Sunday, April 13, 2014

Susan Hawthorne's Limen


In case you missed Sotto, September 2013, my review of Susan Hawthorne's Limen (Spinifex Press, 2013) can be read here.

brb: be right back - A verse novel

 
Earlier this year I was honoured to be invited to launch Maree Dawes's second book, a digital verse novel, in Albany as part of the Perth Writers Festival in the Great Southern.
 
Monday 24 February 2014 was a warm, sunny day. A perfect time to escape from my usual routine and join the enthusiastic crowd enjoying the program at the Vancouver Arts Centre.
 
The launch was a lively one, and included music from A Mixed Bag (Sandy Bishop, Sue Tevaki and Barbara Watson) and  a dramatisation of excerpts from the book by Nic Spanbrock, Tarquin Smart and Sylvia Leymann.
 
Congratulations, Maree and Spineless Wonders, for delivering such a great read!

My launch speech:

I‘m delighted to be here today to launch this new title BRB: be right back written by Maree Dawes and published by Spineless Wonders.
 
BRB: Be Right Back ­is a verse novel, and an exciting blend of lyric and narrative poetry and cyber-discourse.
 
It’s the 1990s. Dawes’ protagonist, known as Boadicea, finds in online chat rooms an anonymity and freedom that liberates her from everyday life: her loneliness in a new town, responsibilities for children, her often absent partner and their unravelling relationship. In chat rooms she learns to be herself … or anyone else she chooses.
 
The first obstacles Boadicea encounters in chat rooms are culture and language. In order to even begin to communicate with the others there, she must undergo a kind of enculturation: become familiar with chat room etiquette, think and write faster, and be an adept of chatspeak – word strings of acronyms, abbreviations, pictograms, emoticons, etc. – which we now know as textese or sms, but brb is based in the 1990s when personal access to the Internet was still a novelty for many.

- - -

Set task A: Can you condense the paragraph of the blog post that begins "The first obstacles Boadicea encounters" into a short list that keeps its main facts?

- - -

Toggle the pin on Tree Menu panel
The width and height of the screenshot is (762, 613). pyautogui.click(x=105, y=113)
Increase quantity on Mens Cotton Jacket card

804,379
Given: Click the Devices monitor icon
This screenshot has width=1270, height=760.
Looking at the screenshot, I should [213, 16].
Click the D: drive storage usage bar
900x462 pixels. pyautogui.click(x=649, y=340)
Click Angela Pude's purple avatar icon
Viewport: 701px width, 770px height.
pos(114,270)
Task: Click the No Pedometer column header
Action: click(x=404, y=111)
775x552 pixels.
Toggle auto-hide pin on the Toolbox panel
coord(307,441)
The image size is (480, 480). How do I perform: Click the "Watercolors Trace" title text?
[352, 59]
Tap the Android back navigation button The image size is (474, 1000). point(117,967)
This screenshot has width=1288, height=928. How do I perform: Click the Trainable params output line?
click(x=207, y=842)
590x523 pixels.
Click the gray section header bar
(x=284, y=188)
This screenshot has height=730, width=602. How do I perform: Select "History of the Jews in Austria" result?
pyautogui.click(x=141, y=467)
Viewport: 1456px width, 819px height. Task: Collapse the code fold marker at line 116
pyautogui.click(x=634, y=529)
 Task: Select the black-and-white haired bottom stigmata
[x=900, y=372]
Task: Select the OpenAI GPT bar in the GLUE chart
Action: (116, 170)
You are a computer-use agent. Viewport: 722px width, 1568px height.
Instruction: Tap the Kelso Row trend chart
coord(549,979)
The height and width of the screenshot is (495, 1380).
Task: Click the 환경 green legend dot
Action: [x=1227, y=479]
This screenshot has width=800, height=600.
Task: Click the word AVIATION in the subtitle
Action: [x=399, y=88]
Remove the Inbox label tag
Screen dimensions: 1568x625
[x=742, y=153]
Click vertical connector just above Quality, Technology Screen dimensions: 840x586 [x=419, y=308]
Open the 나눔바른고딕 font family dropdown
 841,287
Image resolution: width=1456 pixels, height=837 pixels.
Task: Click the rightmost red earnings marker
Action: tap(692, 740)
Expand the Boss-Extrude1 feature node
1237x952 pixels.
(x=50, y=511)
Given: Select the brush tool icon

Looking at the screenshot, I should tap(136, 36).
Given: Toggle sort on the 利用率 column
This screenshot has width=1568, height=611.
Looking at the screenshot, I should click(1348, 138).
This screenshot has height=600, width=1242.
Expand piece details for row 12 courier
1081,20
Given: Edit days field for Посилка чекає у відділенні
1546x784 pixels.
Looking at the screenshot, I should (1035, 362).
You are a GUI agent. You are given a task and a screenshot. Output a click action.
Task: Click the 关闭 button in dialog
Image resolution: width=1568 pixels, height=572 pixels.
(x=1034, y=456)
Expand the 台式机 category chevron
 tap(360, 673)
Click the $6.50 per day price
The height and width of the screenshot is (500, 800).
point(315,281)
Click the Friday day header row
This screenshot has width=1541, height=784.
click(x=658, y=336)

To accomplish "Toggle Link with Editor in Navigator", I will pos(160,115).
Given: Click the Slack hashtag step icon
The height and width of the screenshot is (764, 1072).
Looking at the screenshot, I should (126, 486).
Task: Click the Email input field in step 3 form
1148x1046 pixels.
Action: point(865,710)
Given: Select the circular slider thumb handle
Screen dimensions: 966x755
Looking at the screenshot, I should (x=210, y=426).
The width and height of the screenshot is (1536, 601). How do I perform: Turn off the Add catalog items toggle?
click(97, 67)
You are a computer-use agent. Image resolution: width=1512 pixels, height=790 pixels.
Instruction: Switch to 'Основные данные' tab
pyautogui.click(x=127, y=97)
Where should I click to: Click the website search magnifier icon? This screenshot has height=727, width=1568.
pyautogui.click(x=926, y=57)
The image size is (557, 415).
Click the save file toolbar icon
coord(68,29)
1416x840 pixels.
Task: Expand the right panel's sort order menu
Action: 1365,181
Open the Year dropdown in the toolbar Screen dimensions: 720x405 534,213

- - -

Set task B: Could you repeat, from the records, the stretch from the line containing "Expand the Boss-Extrude1 feature node" through the line containing "pyautogui.click(x=127, y=97)", giving those lines alone?

Exercise response A:
- Boadicea's first obstacles in chat rooms are culture and language.
- To communicate there at all, she must go through a kind of enculturation:
  - learn chat room etiquette
  - think and write faster
  - master chatspeak, the strings of acronyms, abbreviations, pictograms and emoticons
- Chatspeak is now known as textese or sms, but brb is set in the 1990s, when personal access to the Internet was still a novelty for many.

Exercise response B:
Expand the Boss-Extrude1 feature node
1237x952 pixels.
(x=50, y=511)
Given: Select the brush tool icon

Looking at the screenshot, I should tap(136, 36).
Given: Toggle sort on the 利用率 column
This screenshot has width=1568, height=611.
Looking at the screenshot, I should click(1348, 138).
This screenshot has height=600, width=1242.
Expand piece details for row 12 courier
1081,20
Given: Edit days field for Посилка чекає у відділенні
1546x784 pixels.
Looking at the screenshot, I should (1035, 362).
You are a GUI agent. You are given a task and a screenshot. Output a click action.
Task: Click the 关闭 button in dialog
Image resolution: width=1568 pixels, height=572 pixels.
(x=1034, y=456)
Expand the 台式机 category chevron
 tap(360, 673)
Click the $6.50 per day price
The height and width of the screenshot is (500, 800).
point(315,281)
Click the Friday day header row
This screenshot has width=1541, height=784.
click(x=658, y=336)

To accomplish "Toggle Link with Editor in Navigator", I will pos(160,115).
Given: Click the Slack hashtag step icon
The height and width of the screenshot is (764, 1072).
Looking at the screenshot, I should (126, 486).
Task: Click the Email input field in step 3 form
1148x1046 pixels.
Action: point(865,710)
Given: Select the circular slider thumb handle
Screen dimensions: 966x755
Looking at the screenshot, I should (x=210, y=426).
The width and height of the screenshot is (1536, 601). How do I perform: Turn off the Add catalog items toggle?
click(97, 67)
You are a computer-use agent. Image resolution: width=1512 pixels, height=790 pixels.
Instruction: Switch to 'Основные данные' tab
pyautogui.click(x=127, y=97)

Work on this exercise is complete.